Sunday, November 2, 2008

SANG AMANAH (43)

(43)

10. Kepsek Baru Peraturan Baru (2)

SMU 369 adalah sebuah sekolah yang sangat baik. Sarana yang ada di sekolah ini lebih dari cukup untuk membuat muridnya berprestasi. Bangunannya megah, peralatan memadai, guru-guru banyak dan rata-rata sudah berpengalaman mengajar bertahun-tahun. Begitu pula dengan murid-muridnya yang umumnya anak golongan orang-orang berada. Seharusnya tugas mereka tinggal belajar dengan giat untuk memacu prestasi. Semua menunjang untuk meraih hasil yang sebaik-baiknya. Tapi ternyata, menurut catatan hasil yang dicapai murid-murid di sini tidak pernah bisa cemerlang. Kalau begitu tentu ada yang kurang beres. Tentu ada penyebab rendahnya prestasi itu. Tapi apa agaknya? Hal inilah yang menjadi pemikiran pak Umar semenjak hari pertama dia bertugas sebagai kepala sekolah di SMU 369 ini. Penyebabnya tentu tidak bisa dipikulkan kepada ‘seekor kambing hitam’. Tidak bisa dikatakan bahwa murid-muridnya bodoh-bodoh, atau mereka umumnya pemalas. Tidak bisa juga dikatakan misalnya bahwa semua gurunya tidak ada yang serius.

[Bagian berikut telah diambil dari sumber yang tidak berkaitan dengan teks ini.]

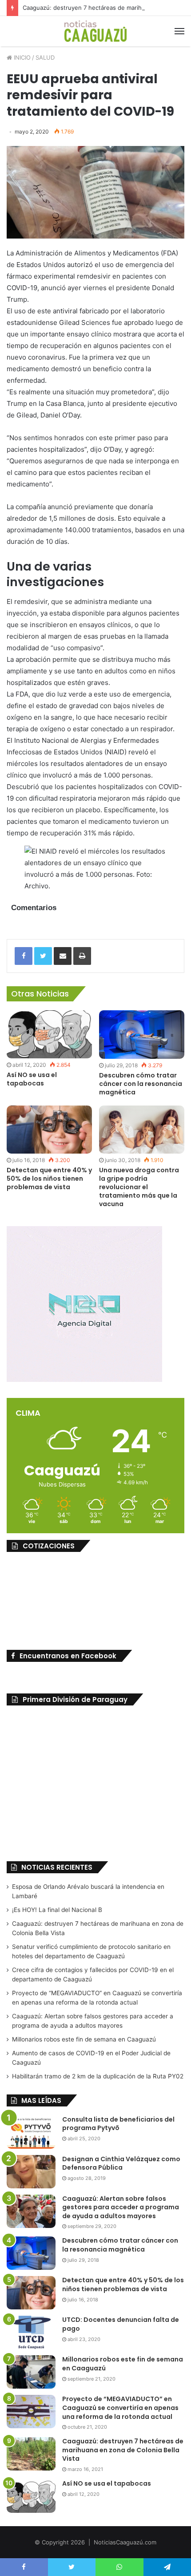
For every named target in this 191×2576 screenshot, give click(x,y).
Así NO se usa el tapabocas (32, 1079)
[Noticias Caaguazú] (95, 31)
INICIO (21, 57)
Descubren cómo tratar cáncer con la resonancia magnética (140, 1084)
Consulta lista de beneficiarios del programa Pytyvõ (118, 2124)
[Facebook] (23, 956)
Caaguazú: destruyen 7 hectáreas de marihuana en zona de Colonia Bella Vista (122, 2450)
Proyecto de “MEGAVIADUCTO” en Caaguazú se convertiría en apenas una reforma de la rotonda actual (120, 2407)
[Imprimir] (82, 956)
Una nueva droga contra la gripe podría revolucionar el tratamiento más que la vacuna (139, 1187)
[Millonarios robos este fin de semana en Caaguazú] (31, 2372)
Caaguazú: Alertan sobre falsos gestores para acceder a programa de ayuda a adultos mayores (120, 2207)
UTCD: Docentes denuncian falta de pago (120, 2324)
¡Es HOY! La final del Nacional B (57, 1909)
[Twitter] (43, 956)
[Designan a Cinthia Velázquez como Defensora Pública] (31, 2171)
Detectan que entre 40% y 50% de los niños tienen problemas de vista (49, 1178)
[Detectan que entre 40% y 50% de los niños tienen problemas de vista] (49, 1130)
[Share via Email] (63, 956)
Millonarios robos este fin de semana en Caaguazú (84, 2039)
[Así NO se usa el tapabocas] (49, 1034)
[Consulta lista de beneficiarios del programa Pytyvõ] (31, 2132)
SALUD (45, 57)
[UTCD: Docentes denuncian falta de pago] (31, 2332)
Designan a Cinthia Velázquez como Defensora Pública (121, 2163)
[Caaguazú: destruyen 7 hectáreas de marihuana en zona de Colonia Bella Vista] (31, 2454)
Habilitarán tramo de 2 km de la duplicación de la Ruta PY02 (97, 2076)
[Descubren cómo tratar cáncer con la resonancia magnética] (141, 1034)
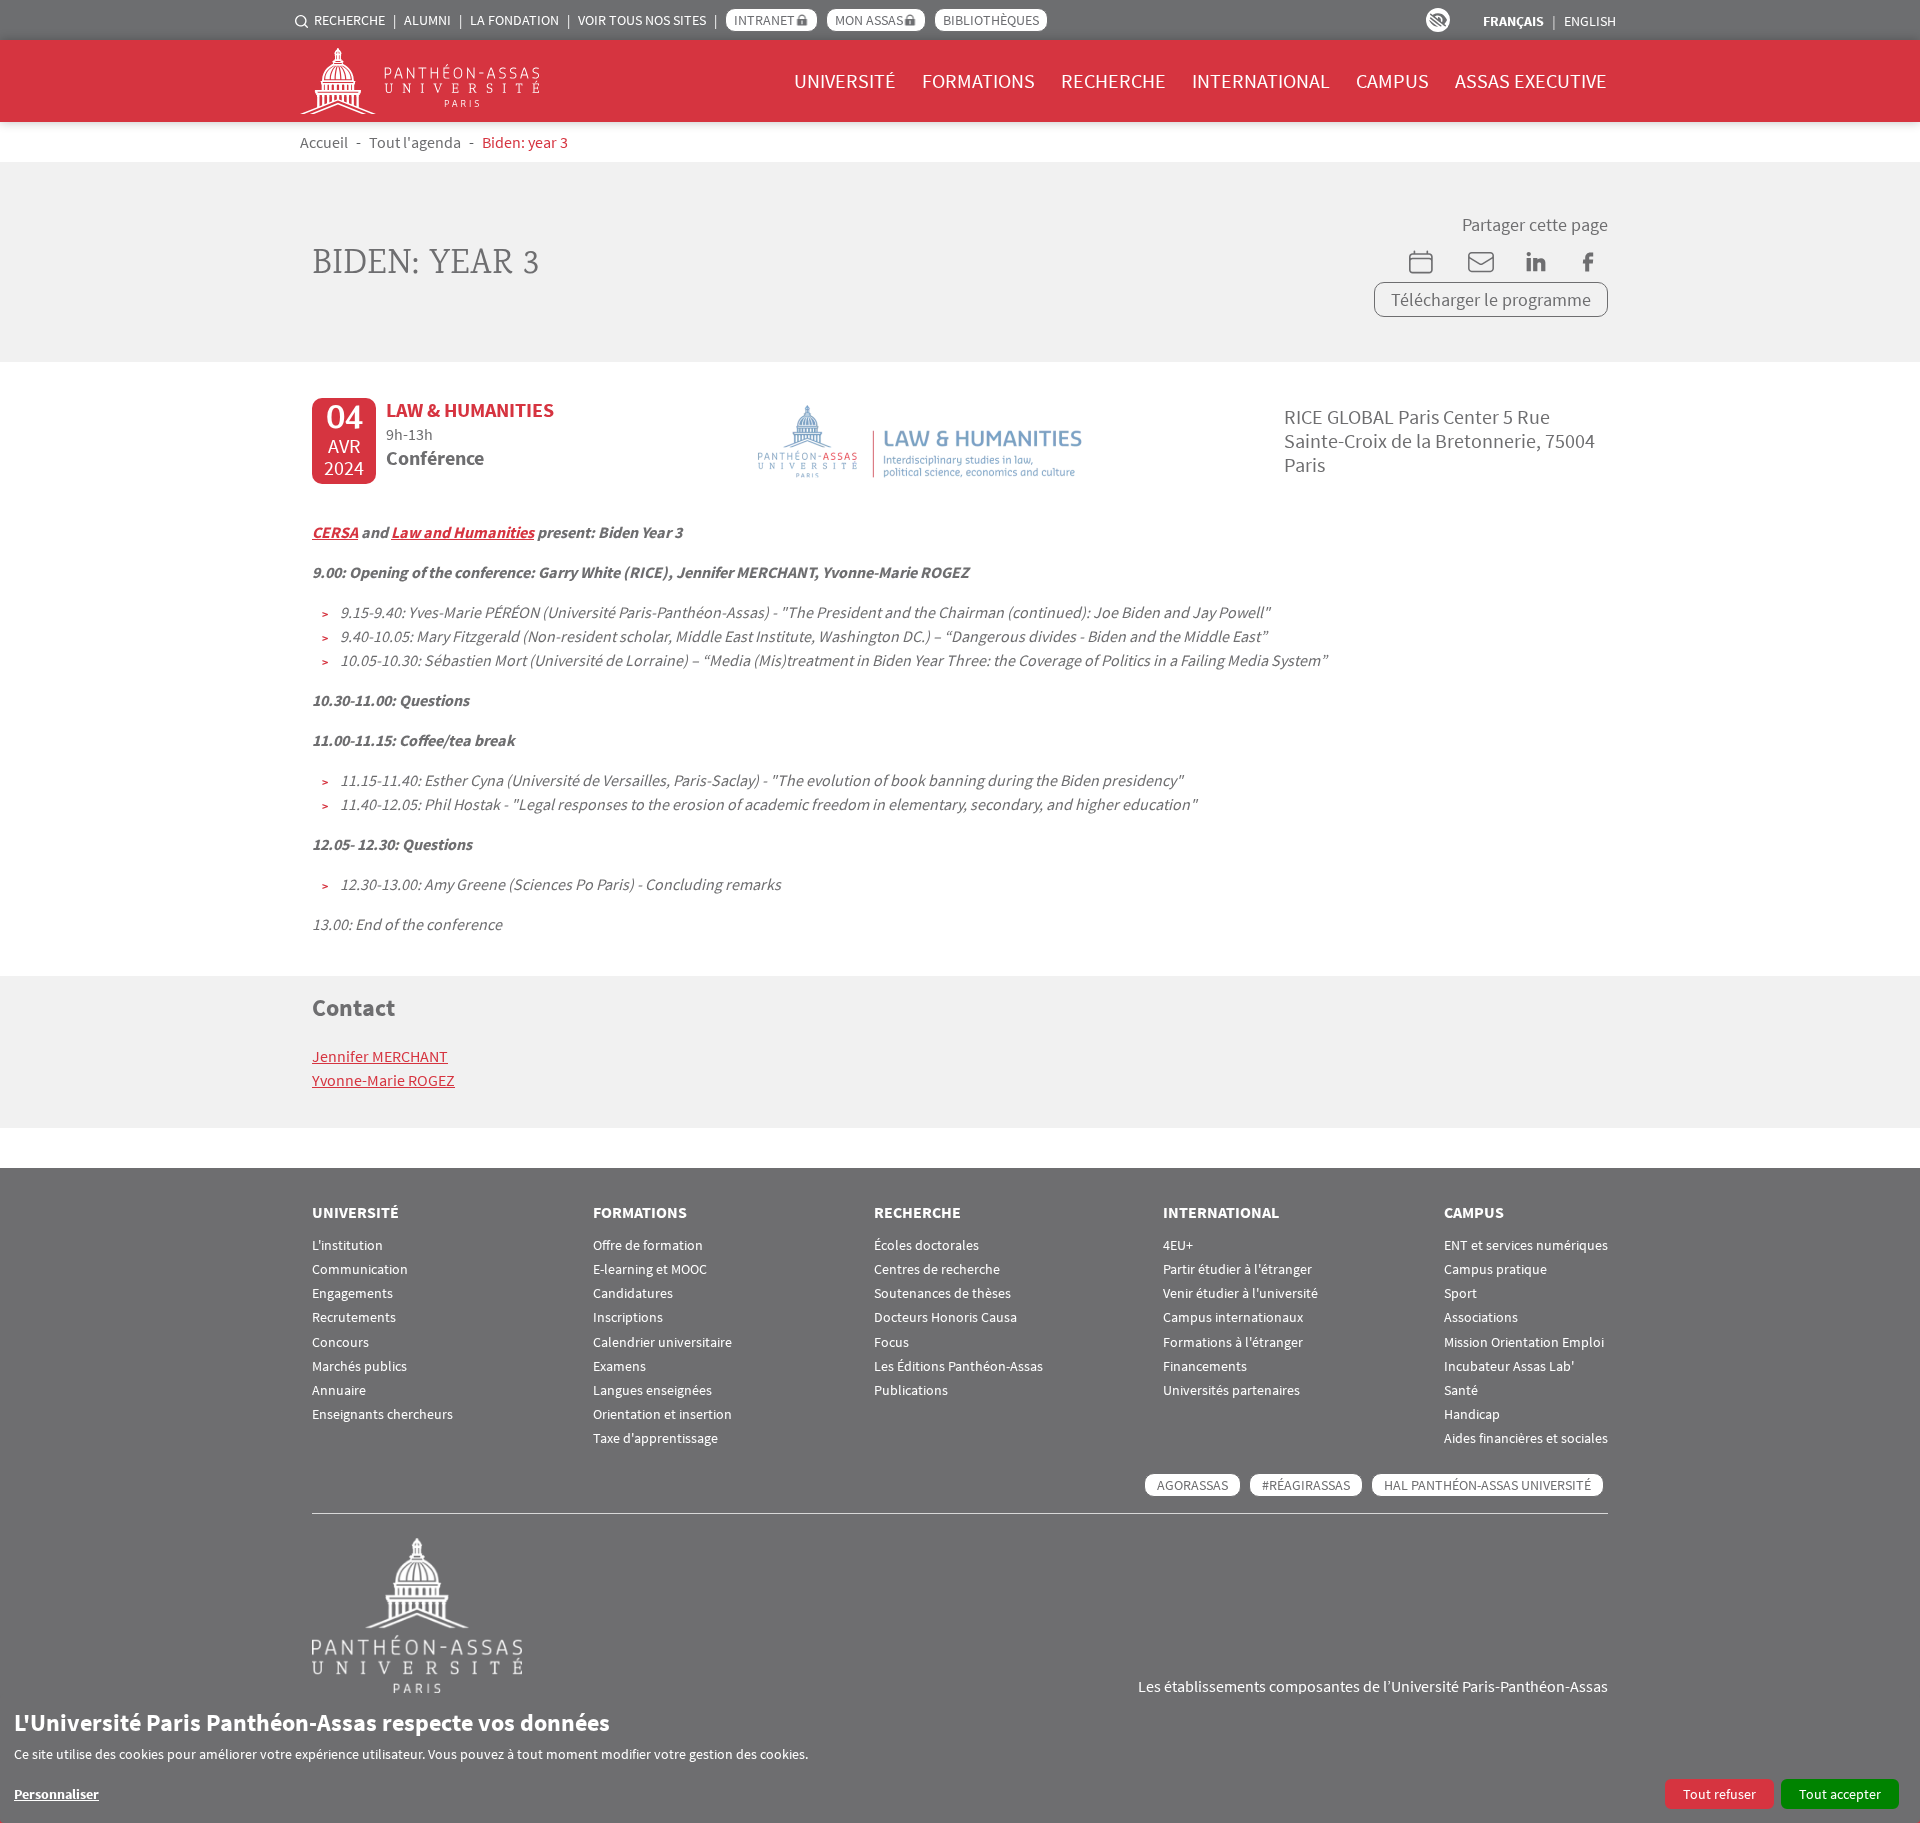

Sebelum mengadakan diskusi dengan para guru, pak Umar berusaha menyelidiki sendiri proses belajar mengajar di sekolah ini. Diam-diam diamatinya cara guru-guru menerangkan pelajaran, cara murid-murid memperhatikan, kesungguhan murid mengerjakan tugas-tugas. Maka nampaklah kepincangan itu di sana-sini. Banyak guru yang bersungguh-sungguh dalam mengajar dan menerangkan pelajaran, tapi banyak pula yang hanya sekedar memenuhi target waktu mengajar. Ada yang sekedar menyuruh membuka buku halaman sekian, menyuruh murid-murid untuk membaca apa yang tertulis secara bergantian, lalu sang guru hanya mengomentari ala kadarnya. Dengan cara seperti ini tentu tidak bisa diharapkan murid-murid akan mengerti dan faham bahan yang diajarkan. Mereka hanya mendengar temannya membaca, sekedar membaca tanpa mengerti yang dibaca. Susah mengharapkan murid-murid bisa mengerti pelajaran dengan cara seperti itu. Lebih parah lagi, bahkan ada guru yang terpojok, tidak bisa menjawab waktu ditanya oleh muridnya.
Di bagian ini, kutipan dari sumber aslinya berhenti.